В общем, изъяны в нём имеются, а героям вообще-то никаких изъянов не положено.
И всё-таки Одиссей оставался моим самым великим героем. Я была ему верна и верна до сих пор. Но вот Пенелопой я именно восхищалась. Её терпением, её верностью, пока она ждала Одиссея дома, силой её разума, когда она сопротивлялась женихам, и к тому же она была очень смекалистая и умная.
Пока я училась в школе, я каждый день смотрела на светящийся глобус, на карту у себя в комнате, на тётины открытки с видами Итаки.
За все эти годы я постепенно пришла к мысли, что мне почти ничего не известно о тёте Элли. Она гречанка, живёт на острове под названием Итака, она старенькая, маленькая, смуглая и вся в морщинах, она моя двоюродная бабушка и она умеет так красиво, так изящно танцевать, и, когда она гостила в нашем доме, мы делались счастливее. Она приносила нам жизнь и смех. Вот и всё. Я часто расспрашивала о ней маму и папу. Но они, похоже, и сами знали немного. Она живёт одна на Итаке, она вдова, она так и не вышла замуж после смерти её молодого мужа Алексиса. У неё нет детей, и она единственная наша родственница в Греции. Только это родители и знали – или только это договорились мне рассказывать.

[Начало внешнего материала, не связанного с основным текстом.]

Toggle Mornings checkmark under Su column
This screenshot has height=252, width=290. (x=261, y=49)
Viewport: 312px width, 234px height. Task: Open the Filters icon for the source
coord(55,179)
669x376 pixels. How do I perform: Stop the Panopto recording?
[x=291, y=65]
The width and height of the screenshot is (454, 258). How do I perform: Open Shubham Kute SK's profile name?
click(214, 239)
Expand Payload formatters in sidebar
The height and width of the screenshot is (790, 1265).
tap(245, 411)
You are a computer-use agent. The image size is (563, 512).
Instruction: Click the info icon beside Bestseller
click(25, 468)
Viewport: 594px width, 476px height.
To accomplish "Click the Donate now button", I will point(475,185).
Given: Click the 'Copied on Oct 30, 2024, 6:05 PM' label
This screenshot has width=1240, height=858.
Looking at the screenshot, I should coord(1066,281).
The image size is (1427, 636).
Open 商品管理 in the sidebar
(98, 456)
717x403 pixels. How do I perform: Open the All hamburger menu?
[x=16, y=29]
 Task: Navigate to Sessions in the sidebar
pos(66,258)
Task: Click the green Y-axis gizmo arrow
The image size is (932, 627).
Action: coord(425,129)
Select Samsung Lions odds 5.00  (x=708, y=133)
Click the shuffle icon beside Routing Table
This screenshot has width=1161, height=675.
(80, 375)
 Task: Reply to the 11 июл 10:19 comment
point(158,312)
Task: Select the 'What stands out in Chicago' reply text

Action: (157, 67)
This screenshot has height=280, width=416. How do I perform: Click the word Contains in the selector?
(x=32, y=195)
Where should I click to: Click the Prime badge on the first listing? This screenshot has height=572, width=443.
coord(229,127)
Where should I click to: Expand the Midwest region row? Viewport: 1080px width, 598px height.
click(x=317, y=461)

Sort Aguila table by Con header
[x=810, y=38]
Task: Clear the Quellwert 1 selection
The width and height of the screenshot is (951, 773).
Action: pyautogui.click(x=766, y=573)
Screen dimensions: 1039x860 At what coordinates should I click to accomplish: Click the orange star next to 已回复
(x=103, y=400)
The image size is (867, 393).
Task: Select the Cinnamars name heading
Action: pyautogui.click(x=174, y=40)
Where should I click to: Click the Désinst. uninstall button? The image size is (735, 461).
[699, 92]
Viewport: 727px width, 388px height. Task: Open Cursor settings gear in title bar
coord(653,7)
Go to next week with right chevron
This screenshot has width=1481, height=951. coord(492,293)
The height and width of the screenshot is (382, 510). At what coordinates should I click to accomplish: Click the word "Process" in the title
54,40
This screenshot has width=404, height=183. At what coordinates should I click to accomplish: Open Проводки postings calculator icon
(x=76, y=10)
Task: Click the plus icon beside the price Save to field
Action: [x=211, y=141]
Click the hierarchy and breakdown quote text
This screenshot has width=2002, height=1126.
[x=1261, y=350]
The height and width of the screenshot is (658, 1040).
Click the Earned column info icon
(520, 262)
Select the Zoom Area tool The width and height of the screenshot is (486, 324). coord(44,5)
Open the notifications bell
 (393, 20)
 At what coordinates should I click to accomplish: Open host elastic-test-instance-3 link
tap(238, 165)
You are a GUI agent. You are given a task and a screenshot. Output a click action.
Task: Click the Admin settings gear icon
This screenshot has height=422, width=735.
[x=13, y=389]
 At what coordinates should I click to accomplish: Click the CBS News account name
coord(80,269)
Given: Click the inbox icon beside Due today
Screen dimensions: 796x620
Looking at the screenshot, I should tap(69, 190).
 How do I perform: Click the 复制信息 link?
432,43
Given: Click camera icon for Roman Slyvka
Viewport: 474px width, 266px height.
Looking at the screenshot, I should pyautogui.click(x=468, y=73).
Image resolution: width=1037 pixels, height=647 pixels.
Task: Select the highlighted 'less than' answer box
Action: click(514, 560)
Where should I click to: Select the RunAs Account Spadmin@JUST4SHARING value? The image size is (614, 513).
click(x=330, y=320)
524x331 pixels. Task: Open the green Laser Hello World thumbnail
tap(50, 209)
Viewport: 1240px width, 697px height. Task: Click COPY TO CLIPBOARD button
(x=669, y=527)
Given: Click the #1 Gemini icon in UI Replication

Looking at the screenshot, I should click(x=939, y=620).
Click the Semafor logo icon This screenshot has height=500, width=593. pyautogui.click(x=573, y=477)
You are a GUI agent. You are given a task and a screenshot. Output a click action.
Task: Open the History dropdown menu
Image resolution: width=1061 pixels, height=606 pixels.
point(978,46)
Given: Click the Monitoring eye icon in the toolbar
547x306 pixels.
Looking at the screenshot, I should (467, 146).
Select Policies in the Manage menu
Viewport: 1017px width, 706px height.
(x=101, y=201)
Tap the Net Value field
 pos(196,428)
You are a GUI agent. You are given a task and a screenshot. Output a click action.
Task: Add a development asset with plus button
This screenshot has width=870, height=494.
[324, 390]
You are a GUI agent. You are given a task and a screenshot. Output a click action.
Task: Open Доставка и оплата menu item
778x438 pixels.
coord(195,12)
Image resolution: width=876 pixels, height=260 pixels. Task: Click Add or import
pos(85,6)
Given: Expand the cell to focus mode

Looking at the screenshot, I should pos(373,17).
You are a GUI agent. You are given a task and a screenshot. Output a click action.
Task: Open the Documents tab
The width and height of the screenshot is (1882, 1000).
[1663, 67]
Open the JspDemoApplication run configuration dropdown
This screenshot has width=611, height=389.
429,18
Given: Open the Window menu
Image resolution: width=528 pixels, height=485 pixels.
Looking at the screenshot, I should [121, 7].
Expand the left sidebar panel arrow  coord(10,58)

Для нас она была просто тётя Элли, а теперь она осталась далеко-далеко и не могла больше навещать нас. Мы скучали по ней, но при этом мы совсем её не знали. Так удивительно. В каком-то смысле она была моим лучшим и самым надёжным другом, пока я росла, но при этом оставалась совсем незнакомым человеком. Настоящей загадкой.
Вот-вот моя тётя перестанет быть загадкой. Потому что вот-вот я выясню о ней всё – причём таким способом, до какого я бы в жизни не додумалась.
Помню, как-то раз, когда я была ещё маленькая, тётя Элли сказала мне, что жизнь кажется ей долгим путешествием и приключением тоже и что надо быть к нему готовой. Тогда я вряд ли поняла её слова, а сейчас-то понимаю. Я отправилась в путешествие на Итаку, и это показалось мне самым великим приключением, но я не была к нему готова. То есть, я-то думала, что была, а на самом деле нет. Если честно, никто меня не подготовил – да и не мог подготовить – ни к жизни вообще, ни к путешествию, ни к приключению. И уж тем более к летучей рыбке.